What the task requires>
Rewrite the photomarathon exhibition text from "Because the exhibition" to "any derivative works.", substituting "banner" for "poster".

The submissions to the 2007 Pretoria photomarathon will be exhibited quite differently as compared to February’s show after the Johannesburg photomarathon.
Because the exhibition space where the works will be on show now, the Outlet gallery in Pretoria (from September 28, if you’re interested), is so small, there simply wouldn’t be enough room to exhibit even a quarter of all the photographs if I’d use the same method.
Also, it was a bloody pain to string them all up.
The works will be exhibited in two ways: As a video slide show and as one poster with all the submissions as thumbnails. The poster is released under a creative commons license. In this case, that means you can copy it, but not make money with it. You have to specify who the original authors are and you can’t make any derivative works.
All that said, what you can do is download it and print it.
The work which is hosted at Flickr prints to a nice 41cm by 36cm at 300dpi or 82cm by 72cm at 150dpi file. However, as there’s an upload limit of 10MB for images uploaded to Flickr, the original, which is not on Flickr, prints sweetly to 82cm by 72cm at 300dpi or double those numbers at 150dpi.
If you’re interested in obtaining a large hi-def print (82x72cm at 300dpi), you can order one with me for 350 Rand. That is at cost (remember, creative commons). However, this also means you will have to pick up your print at the opening of the exhibition of the Pretoria photomarathon, on September 28. You will also have to pick it up before 7pm.
There’s also another print going to be available with the winning photographs and photographers highlighted in the matrix of images.
I had quite a struggle getting the above image together. You’d think it’s fairly straightforward, but it wasn’t. Here’s how I ended up constructing the work.
- Resize all original photographs with the longest side no longer than 640 pixels.
I used FastStone image viewer for this. It’s fast and does good resizing. I’m not aware of a fast, good, simple program under OS X that does that too, easily. Fireworks also could do it, but struggles if you want to batch files from different source folders.
- Crop all resized images.
Also done with FastStone image viewer. It turns out all these digital cameras shoot at slightly different dimensions. The shortest short side of the resized images was 427 pixels, the longest 480. I cropped all images, taking the middle 420×420 pixels.
- Rename all files.
Again with FastStone. Every photographer has his own folder with his 13 images (12 themes plus one photographer ID). For each folder, I ran a batch that renamed all the files, numbering them sequentially from 0 to 12.

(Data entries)

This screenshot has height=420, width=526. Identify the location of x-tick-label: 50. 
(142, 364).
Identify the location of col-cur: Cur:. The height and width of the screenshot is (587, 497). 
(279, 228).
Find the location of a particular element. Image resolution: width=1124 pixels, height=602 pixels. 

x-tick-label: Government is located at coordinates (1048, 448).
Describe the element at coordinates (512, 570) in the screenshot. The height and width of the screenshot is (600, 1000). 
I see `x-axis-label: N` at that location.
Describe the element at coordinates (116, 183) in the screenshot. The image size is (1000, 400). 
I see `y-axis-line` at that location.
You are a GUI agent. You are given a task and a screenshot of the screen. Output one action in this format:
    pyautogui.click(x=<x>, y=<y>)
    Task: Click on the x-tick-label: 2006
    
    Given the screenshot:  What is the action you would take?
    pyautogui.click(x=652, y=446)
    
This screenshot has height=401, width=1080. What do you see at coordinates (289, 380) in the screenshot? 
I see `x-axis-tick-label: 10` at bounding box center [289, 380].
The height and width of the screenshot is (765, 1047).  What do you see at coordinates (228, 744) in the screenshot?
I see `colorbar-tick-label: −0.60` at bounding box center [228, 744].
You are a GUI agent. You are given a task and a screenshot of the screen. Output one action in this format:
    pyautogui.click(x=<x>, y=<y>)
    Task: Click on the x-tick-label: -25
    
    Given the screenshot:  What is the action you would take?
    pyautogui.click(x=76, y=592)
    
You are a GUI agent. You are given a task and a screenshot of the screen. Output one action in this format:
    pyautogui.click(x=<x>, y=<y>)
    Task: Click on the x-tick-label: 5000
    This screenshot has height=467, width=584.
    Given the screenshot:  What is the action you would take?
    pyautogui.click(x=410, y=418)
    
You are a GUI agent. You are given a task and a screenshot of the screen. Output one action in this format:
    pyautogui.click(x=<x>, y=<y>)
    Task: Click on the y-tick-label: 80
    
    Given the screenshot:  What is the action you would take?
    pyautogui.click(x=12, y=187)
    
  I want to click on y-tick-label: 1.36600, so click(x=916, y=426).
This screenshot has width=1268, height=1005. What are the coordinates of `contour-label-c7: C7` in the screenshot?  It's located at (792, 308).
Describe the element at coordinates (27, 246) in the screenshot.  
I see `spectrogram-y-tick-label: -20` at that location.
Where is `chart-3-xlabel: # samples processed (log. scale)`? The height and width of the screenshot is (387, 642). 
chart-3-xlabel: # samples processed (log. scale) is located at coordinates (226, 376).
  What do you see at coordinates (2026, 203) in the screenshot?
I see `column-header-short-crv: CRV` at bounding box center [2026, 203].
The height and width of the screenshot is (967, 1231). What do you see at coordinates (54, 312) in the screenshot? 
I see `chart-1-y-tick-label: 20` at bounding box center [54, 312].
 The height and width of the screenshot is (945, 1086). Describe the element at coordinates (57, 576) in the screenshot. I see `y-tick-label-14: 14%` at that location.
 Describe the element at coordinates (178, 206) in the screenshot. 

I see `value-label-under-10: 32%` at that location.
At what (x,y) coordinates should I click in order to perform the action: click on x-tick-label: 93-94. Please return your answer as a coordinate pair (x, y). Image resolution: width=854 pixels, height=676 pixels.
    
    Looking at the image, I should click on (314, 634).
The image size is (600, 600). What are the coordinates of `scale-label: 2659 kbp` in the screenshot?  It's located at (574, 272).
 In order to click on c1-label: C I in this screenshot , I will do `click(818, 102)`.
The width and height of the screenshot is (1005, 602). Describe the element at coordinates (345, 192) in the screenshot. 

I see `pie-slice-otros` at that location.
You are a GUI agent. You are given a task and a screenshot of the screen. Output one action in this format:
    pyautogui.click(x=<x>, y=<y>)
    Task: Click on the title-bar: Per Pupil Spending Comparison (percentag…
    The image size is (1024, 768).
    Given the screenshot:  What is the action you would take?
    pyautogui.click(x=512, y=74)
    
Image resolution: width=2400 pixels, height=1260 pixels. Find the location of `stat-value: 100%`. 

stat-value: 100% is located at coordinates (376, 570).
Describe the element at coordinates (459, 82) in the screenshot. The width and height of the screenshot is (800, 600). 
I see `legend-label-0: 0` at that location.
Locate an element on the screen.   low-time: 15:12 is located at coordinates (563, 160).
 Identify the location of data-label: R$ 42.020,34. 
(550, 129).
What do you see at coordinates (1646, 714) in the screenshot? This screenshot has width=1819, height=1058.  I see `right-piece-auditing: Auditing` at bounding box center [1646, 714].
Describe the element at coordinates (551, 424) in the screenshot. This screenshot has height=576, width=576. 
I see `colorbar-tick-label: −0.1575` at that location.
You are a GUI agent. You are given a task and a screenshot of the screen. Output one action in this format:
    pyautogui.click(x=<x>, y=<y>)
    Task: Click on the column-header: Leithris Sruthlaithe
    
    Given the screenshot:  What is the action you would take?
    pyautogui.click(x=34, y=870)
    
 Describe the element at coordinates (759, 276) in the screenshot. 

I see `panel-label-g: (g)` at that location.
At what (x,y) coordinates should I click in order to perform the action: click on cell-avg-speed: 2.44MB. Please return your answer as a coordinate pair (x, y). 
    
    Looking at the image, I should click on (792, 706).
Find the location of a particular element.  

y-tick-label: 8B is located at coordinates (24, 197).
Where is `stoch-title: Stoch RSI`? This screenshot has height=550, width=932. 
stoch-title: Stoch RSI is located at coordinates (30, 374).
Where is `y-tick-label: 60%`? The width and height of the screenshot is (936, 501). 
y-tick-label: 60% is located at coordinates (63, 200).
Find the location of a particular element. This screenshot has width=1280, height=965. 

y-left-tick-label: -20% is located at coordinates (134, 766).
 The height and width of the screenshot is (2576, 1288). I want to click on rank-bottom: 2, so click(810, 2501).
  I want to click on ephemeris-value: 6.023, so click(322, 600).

Problem solution>
Because the exhibition space where the works will be on show now, the Outlet gallery in Pretoria (from September 28, if you’re interested), is so small, there simply wouldn’t be enough room to exhibit even a quarter of all the photographs if I’d use the same method.
Also, it was a bloody pain to string them all up.
The works will be exhibited in two ways: As a video slide show and as one banner with all the submissions as thumbnails. The banner is released under a creative commons license. In this case, that means you can copy it, but not make money with it. You have to specify who the original authors are and you can’t make any derivative works.